A Maryland agency responsible for protecting residents from food-related illnesses failed to perform the required inspections, sampling and equipment tests at multiple food and milk processing plants and distribution centers, according to a new audit. The state's Office of Legislative Audits found that the Infectious Disease and Environmental Health Administration, within the Department of Health and Mental Hygiene, could not confirm the reliability of testing at food stations serving thousands of Marylanders.
Of the 10 sites randomly sampled by auditors, two had not performed the mandatory safety testing. In one plant, test samples did not meet bacteriological regulations -- and the violation was not recorded nor was follow-up testing conducted for five months -- which led to an "increased risk of adulterated food not being detected."
"I wouldn't say that it changed my eating habits or anything," Legislative Auditor Bruce Myers said. "But they need to make sure the oversight is there and not just trust what their inspectors are saying to them."

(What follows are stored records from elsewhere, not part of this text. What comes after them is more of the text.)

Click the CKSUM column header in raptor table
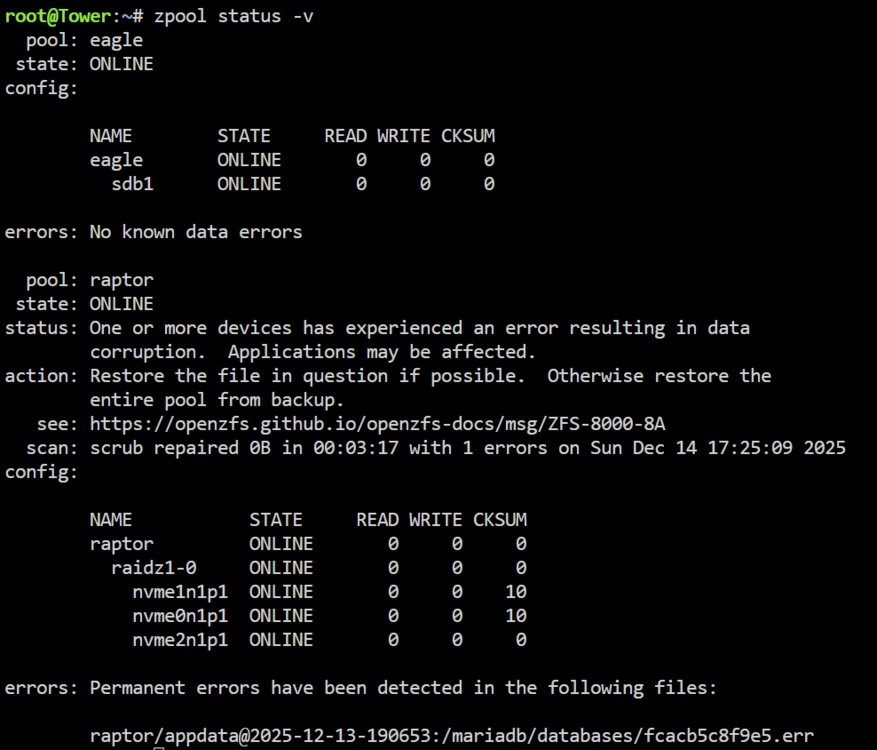The image size is (877, 750). pos(499,520)
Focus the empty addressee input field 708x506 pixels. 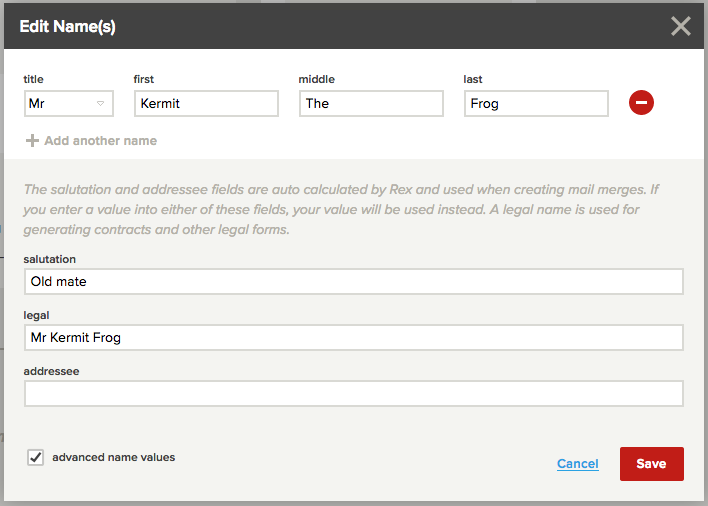point(354,393)
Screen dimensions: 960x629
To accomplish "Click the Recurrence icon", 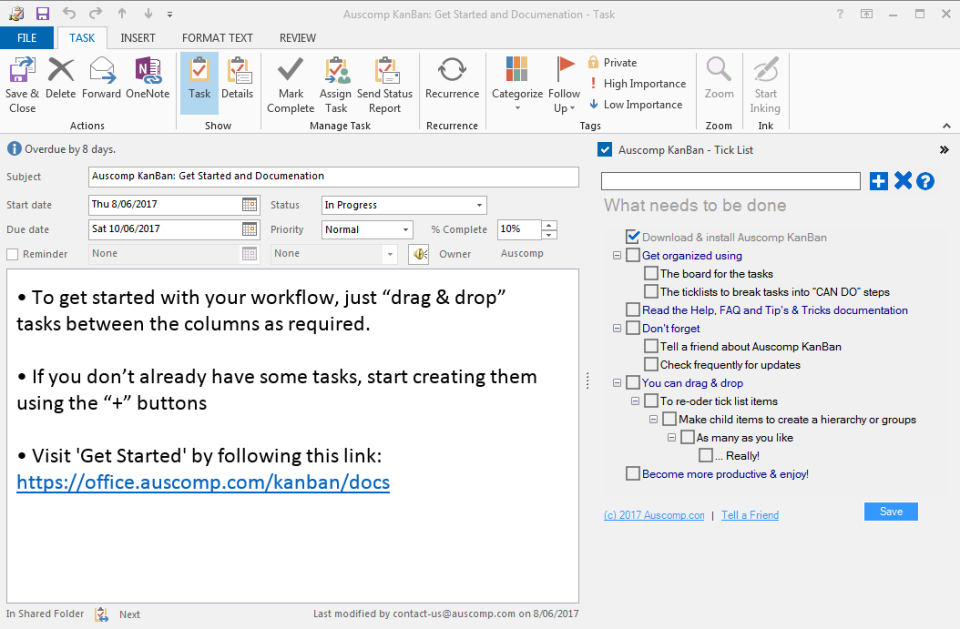I will click(452, 78).
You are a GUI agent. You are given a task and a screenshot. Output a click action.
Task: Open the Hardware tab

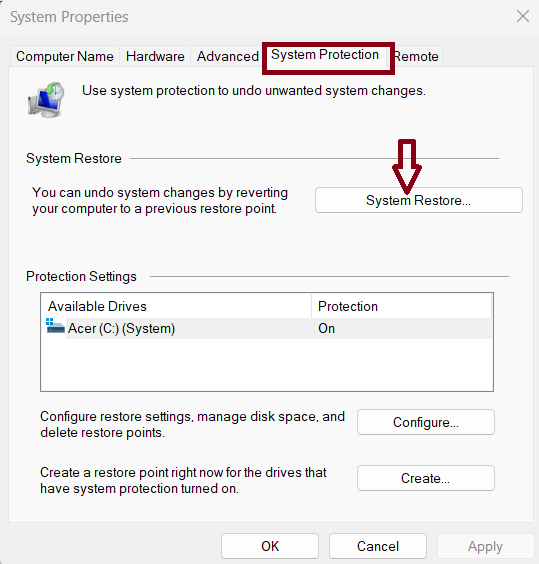click(x=155, y=56)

Another plant had not received an annual inspection since 2005, the report said.
In response to the audit, outgoing Department of Health and Mental Hygiene Secretary John Colmers said the procedure for reviewing inspections is "undergoing revision." He added that meeting inspection standards would be an "ongoing challenge given the staff and budget reductions for these functions."
Auditors also took the department to task for failing to ensure there were prescriptions for AIDS medication given to low-income residents.
"As a result, a pharmacy could inappropriately bill IDEHA for unauthorized medications without detection," the report said.
Investigators said the state spent $29.1 million on the AIDS program in 2009.
The audit is just the most recent in a series of troubling reports involving the massive state health agency.
As The Washington Examiner reported last month, for the last seven years the department used inmates to process Social Security numbers and other personal information from low-income residents receiving medical benefits. Prisoners with a history of fraud or theft were not restricted from recording the sensitive data until July.
Health officials say they are re-evaluating the use of inmates. But they defended the practice, saying inmates would have to memorize the private information to commit a crime.